La presidencia estaba vacante, desde el final del mandato de Michel Sleiman, en mayo de 2014.
Salvador Bernal
La noticia del acuerdo político alcanzado el 31 de octubre para designar presidente del Líbano al general retirado Michel Aoun, fundador del Movimiento Patriótico Libre, aporta una luz de esperanza en el sombrío panorama del Oriente Próximo. La presidencia estaba vacante, desde el final del mandato de Michel Sleiman, en mayo de 2014.
Durante muchos años, El Líbano fue un modelo de convivencia, a raíz del Pacto Nacional de 1943, tras la independencia de Francia. Las sucesivas divergencias, no exentas de un inmoderado influjo de líderes locales y presiones externas, dieron lugar a una cruenta guerra civil en 1975, de la que salió con muchos deseos de paz y concordia en 1990. Las cosas se torcieron un tanto con el asesinato en 2005 del que fuera primer ministro, Rafic Hariri, y no han acabado de estabilizarse por completo, como muestra la amplia crisis política ahora cerrada. En ésta ha influido mucho el conflicto de Siria, en dos facetas: la abundancia de los refugiados, y la reconstrucción de milicias confesionales.
Las cifras de sirios que han cruzado la frontera camino del Líbano privan de cualquier fundamento a las reticencias europeas en esta materia: alcanzan a millón y medio de personas, prácticamente la tercera parte de la población local. Nada que ver con el egoísmo occidental, menos aún si se tiene en cuenta la débil ayuda internacional, muy inferior a la de la UE a Turquía. El riesgo es que el drama sirio se extienda al Líbano. En la práctica, los campos de refugiados son caldo de cultivo para la radicalización.
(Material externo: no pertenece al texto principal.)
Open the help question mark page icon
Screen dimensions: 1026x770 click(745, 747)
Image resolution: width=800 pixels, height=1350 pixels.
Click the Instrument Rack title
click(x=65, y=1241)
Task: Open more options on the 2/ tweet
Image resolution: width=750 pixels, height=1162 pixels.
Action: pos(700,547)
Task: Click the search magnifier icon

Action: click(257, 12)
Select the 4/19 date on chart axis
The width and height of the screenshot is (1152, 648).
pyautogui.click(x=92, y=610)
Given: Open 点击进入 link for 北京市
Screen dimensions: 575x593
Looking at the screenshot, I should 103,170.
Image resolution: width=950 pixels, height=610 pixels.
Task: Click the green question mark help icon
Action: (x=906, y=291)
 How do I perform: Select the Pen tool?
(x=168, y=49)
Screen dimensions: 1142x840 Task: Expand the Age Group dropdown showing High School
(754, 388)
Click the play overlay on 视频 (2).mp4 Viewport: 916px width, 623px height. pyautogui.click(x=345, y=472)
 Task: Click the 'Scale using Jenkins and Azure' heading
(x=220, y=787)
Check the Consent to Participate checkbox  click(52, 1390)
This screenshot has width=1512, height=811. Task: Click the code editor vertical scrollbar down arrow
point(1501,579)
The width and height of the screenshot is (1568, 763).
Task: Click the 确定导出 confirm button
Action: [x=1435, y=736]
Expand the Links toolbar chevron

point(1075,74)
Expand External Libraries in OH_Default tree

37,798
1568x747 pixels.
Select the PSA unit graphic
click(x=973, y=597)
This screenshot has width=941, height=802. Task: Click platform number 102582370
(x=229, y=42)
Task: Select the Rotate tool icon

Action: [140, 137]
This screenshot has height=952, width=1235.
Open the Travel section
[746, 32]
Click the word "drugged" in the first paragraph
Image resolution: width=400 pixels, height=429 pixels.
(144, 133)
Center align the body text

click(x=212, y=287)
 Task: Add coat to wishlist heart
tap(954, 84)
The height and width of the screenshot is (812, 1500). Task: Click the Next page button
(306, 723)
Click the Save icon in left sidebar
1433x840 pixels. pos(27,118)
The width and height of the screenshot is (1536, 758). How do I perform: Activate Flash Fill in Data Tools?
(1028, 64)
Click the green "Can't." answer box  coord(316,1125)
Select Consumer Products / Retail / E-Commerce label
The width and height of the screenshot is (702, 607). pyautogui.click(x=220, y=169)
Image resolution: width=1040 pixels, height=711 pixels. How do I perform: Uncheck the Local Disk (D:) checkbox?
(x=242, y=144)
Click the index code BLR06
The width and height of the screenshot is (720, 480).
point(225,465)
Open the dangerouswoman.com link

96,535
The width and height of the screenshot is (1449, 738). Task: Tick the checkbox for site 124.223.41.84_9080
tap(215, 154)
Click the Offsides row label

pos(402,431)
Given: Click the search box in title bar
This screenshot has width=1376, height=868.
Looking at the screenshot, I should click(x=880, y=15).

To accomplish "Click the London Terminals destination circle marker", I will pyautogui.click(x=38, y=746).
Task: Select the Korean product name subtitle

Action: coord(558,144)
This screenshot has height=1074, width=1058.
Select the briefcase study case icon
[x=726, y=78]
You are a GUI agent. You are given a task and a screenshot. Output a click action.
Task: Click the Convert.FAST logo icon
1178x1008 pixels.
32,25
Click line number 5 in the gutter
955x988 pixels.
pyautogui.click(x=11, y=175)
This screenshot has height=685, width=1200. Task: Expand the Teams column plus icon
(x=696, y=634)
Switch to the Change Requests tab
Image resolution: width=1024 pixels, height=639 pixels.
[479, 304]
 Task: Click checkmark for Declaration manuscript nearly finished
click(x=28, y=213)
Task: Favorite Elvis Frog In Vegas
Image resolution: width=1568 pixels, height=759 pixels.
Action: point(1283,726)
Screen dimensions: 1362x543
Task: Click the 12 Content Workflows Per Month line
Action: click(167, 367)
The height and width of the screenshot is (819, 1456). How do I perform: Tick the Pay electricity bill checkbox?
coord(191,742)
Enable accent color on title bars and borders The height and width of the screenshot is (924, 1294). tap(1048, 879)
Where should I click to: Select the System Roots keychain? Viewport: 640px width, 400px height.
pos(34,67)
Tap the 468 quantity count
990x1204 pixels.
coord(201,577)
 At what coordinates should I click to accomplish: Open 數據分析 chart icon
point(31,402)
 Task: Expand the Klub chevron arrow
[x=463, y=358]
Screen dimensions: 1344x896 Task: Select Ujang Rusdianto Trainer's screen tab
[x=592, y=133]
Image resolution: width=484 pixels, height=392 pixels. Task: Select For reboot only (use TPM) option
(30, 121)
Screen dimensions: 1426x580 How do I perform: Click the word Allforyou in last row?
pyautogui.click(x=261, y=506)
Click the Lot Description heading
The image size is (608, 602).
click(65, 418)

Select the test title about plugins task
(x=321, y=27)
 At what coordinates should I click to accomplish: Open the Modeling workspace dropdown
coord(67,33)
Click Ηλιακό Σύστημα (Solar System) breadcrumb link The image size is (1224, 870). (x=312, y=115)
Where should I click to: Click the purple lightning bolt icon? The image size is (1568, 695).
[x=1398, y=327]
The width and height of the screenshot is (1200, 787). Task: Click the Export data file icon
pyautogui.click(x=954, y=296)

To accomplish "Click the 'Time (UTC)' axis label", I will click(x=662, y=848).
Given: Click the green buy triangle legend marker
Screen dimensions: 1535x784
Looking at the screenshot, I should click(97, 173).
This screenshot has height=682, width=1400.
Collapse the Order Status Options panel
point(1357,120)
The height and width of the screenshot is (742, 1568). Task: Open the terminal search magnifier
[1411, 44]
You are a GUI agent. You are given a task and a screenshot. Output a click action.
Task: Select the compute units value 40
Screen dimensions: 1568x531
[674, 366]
En concreto, ha contribuido al crecimiento de las milicias de Hezbollah (chiítas pro-Assad), frente a las de los rebeldes pro-sunitas y salafistas. Como señaló a mediados de 2013 elPatriarca Bechara Boutros Rai, “cualquier ejército no estatal debe ser considerado ‘ilegítimo’, y dará lugar a la vuelta del país a la ‘ley de la selva’ y al aumento de la delincuencia, fenómeno que por desgracia ya estamos registrando”. Sucedía un año después del histórico viaje de Benedicto XVI, que promulgó allí su exhortación apostólica posterior al sínodo de obispos especial celebrado en octubre de 2010 para tratar el conjunto de los problemas religiosos de esa parte del mundo.
La errática política de Estados Unidos en la región refleja un desconocimiento de la influencia religiosa real en la zona, quizá porque quería avanzar en laicismo, como dentro de su propio país. No ha captado que hoy por hoy resulta imposible la implantación de una laicidad al modo occidental, de inspiración cristiana. En cambio, vale la pena seguir apoyando –frente a los nuevos confesionalismos islamistas- el proverbial pluralismo religioso del Líbano –mayoritariamente católico, no se olvide-, por chocante que resulte a primera vista: según la tradición constitucional vigente, el presidente debe ser un cristiano maronita, el jefe de gobierno un musulmán sunita, y el presidente de la Cámara de diputados un chiíta.
De hecho, el nuevo presidente ha encargado formar gobierno al sunita Saad Hariri, líder del partido político “Futuro”, hijo de su asesinado predecesor en ese cargo hace ahora diez años. Fue ya primer ministro de 2009 a 2011. En su haber, haber contribuido a desbloquear el conflicto institucional, al unirse a quienes apoyaban la designación como jefe del Estado del general Aoun, histórico rival de los sunitas.
A pesar de los conflictos regionales –con los conocidos pulsos entre las potencias de la zona y las injerencias internacionales-, se abre ahora en el Líbano un camino hacia la normalidad institucional. Debe recomponerse en gran medida la administración pública, también para apoyar la salida de la crisis económica, agravada por la inestabilidad y los refugiados. Las crónicas desde Beirut acentúan el deseo de paz de la población, así como la esperanza de que se ponga freno a la corrupción.